◆ **Exercise objective**: Return the records below character for character.

◆ **Records to use**:
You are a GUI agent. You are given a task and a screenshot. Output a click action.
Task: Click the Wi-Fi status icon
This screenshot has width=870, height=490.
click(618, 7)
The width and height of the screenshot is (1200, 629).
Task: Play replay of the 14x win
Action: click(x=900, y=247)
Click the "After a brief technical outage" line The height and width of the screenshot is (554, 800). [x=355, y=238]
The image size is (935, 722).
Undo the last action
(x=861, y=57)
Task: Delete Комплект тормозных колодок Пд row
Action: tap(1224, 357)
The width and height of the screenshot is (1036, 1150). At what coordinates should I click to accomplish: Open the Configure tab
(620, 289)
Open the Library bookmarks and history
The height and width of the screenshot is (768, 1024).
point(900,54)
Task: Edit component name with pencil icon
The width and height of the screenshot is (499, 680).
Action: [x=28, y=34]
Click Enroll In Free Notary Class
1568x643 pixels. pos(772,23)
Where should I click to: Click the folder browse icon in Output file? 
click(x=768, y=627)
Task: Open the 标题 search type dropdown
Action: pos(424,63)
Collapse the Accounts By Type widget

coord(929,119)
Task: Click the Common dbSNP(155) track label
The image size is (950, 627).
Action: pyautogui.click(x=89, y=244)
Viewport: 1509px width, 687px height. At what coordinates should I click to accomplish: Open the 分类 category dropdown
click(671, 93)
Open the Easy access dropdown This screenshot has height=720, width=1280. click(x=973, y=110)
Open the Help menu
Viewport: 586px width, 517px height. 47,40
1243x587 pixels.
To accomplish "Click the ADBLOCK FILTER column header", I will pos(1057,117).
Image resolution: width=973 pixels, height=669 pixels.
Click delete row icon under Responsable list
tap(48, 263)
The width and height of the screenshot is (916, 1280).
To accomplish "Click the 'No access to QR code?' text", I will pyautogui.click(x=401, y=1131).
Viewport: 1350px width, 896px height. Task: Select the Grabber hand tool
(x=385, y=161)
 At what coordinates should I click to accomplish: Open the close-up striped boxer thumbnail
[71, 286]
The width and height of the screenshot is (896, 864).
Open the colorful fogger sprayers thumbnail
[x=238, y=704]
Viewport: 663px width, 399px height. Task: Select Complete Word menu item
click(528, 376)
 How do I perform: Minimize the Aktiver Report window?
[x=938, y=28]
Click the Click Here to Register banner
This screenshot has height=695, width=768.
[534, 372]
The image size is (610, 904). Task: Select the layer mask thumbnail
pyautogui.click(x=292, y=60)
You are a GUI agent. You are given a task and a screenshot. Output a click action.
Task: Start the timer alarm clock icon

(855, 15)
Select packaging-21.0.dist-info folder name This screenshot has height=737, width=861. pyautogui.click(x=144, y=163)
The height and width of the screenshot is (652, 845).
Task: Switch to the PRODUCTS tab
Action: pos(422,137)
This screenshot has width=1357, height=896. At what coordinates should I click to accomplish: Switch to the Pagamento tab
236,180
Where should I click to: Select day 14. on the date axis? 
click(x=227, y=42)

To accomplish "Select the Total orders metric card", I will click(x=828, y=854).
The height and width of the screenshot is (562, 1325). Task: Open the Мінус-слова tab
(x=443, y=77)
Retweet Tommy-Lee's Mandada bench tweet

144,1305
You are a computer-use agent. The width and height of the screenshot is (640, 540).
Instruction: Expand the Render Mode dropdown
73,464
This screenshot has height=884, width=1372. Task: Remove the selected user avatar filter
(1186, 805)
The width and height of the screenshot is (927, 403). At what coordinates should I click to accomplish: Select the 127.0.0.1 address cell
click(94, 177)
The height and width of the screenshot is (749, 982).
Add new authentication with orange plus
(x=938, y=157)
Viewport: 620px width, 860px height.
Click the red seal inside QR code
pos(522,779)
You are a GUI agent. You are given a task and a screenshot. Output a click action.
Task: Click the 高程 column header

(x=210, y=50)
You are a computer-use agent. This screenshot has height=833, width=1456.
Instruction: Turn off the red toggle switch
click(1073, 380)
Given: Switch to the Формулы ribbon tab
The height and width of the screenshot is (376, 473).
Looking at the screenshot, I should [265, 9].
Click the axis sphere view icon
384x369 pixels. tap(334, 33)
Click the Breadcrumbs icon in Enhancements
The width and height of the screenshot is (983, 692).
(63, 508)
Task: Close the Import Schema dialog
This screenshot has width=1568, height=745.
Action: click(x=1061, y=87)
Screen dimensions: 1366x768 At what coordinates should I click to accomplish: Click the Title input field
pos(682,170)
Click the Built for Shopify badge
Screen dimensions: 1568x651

◆ **Finished exercise**:
You are a GUI agent. You are given a task and a screenshot. Output a click action.
Task: Click the Wi-Fi status icon
This screenshot has width=870, height=490.
click(618, 7)
The width and height of the screenshot is (1200, 629).
Task: Play replay of the 14x win
Action: click(x=900, y=247)
Click the "After a brief technical outage" line The height and width of the screenshot is (554, 800). [x=355, y=238]
The image size is (935, 722).
Undo the last action
(x=861, y=57)
Task: Delete Комплект тормозных колодок Пд row
Action: tap(1224, 357)
The width and height of the screenshot is (1036, 1150). At what coordinates should I click to accomplish: Open the Configure tab
(620, 289)
Open the Library bookmarks and history
The height and width of the screenshot is (768, 1024).
point(900,54)
Task: Edit component name with pencil icon
The width and height of the screenshot is (499, 680).
Action: [x=28, y=34]
Click Enroll In Free Notary Class
1568x643 pixels. pos(772,23)
Where should I click to: Click the folder browse icon in Output file? 
click(x=768, y=627)
Task: Open the 标题 search type dropdown
Action: pos(424,63)
Collapse the Accounts By Type widget

coord(929,119)
Task: Click the Common dbSNP(155) track label
The image size is (950, 627).
Action: pyautogui.click(x=89, y=244)
Viewport: 1509px width, 687px height. At what coordinates should I click to accomplish: Open the 分类 category dropdown
click(671, 93)
Open the Easy access dropdown This screenshot has height=720, width=1280. click(x=973, y=110)
Open the Help menu
Viewport: 586px width, 517px height. 47,40
1243x587 pixels.
To accomplish "Click the ADBLOCK FILTER column header", I will pos(1057,117).
Image resolution: width=973 pixels, height=669 pixels.
Click delete row icon under Responsable list
tap(48, 263)
The width and height of the screenshot is (916, 1280).
To accomplish "Click the 'No access to QR code?' text", I will pyautogui.click(x=401, y=1131).
Viewport: 1350px width, 896px height. Task: Select the Grabber hand tool
(x=385, y=161)
 At what coordinates should I click to accomplish: Open the close-up striped boxer thumbnail
[71, 286]
The width and height of the screenshot is (896, 864).
Open the colorful fogger sprayers thumbnail
[x=238, y=704]
Viewport: 663px width, 399px height. Task: Select Complete Word menu item
click(528, 376)
 How do I perform: Minimize the Aktiver Report window?
[x=938, y=28]
Click the Click Here to Register banner
This screenshot has height=695, width=768.
[534, 372]
The image size is (610, 904). Task: Select the layer mask thumbnail
pyautogui.click(x=292, y=60)
You are a GUI agent. You are given a task and a screenshot. Output a click action.
Task: Start the timer alarm clock icon

(855, 15)
Select packaging-21.0.dist-info folder name This screenshot has height=737, width=861. pyautogui.click(x=144, y=163)
The height and width of the screenshot is (652, 845).
Task: Switch to the PRODUCTS tab
Action: pos(422,137)
This screenshot has width=1357, height=896. At what coordinates should I click to accomplish: Switch to the Pagamento tab
236,180
Where should I click to: Select day 14. on the date axis? 
click(x=227, y=42)

To accomplish "Select the Total orders metric card", I will click(x=828, y=854).
The height and width of the screenshot is (562, 1325). Task: Open the Мінус-слова tab
(x=443, y=77)
Retweet Tommy-Lee's Mandada bench tweet

144,1305
You are a computer-use agent. The width and height of the screenshot is (640, 540).
Instruction: Expand the Render Mode dropdown
73,464
This screenshot has height=884, width=1372. Task: Remove the selected user avatar filter
(1186, 805)
The width and height of the screenshot is (927, 403). At what coordinates should I click to accomplish: Select the 127.0.0.1 address cell
click(94, 177)
The height and width of the screenshot is (749, 982).
Add new authentication with orange plus
(x=938, y=157)
Viewport: 620px width, 860px height.
Click the red seal inside QR code
pos(522,779)
You are a GUI agent. You are given a task and a screenshot. Output a click action.
Task: Click the 高程 column header

(x=210, y=50)
You are a computer-use agent. This screenshot has height=833, width=1456.
Instruction: Turn off the red toggle switch
click(1073, 380)
Given: Switch to the Формулы ribbon tab
The height and width of the screenshot is (376, 473).
Looking at the screenshot, I should [265, 9].
Click the axis sphere view icon
384x369 pixels. tap(334, 33)
Click the Breadcrumbs icon in Enhancements
The width and height of the screenshot is (983, 692).
(63, 508)
Task: Close the Import Schema dialog
This screenshot has width=1568, height=745.
Action: click(x=1061, y=87)
Screen dimensions: 1366x768 At what coordinates should I click to accomplish: Click the Title input field
pos(682,170)
Click the Built for Shopify badge
Screen dimensions: 1568x651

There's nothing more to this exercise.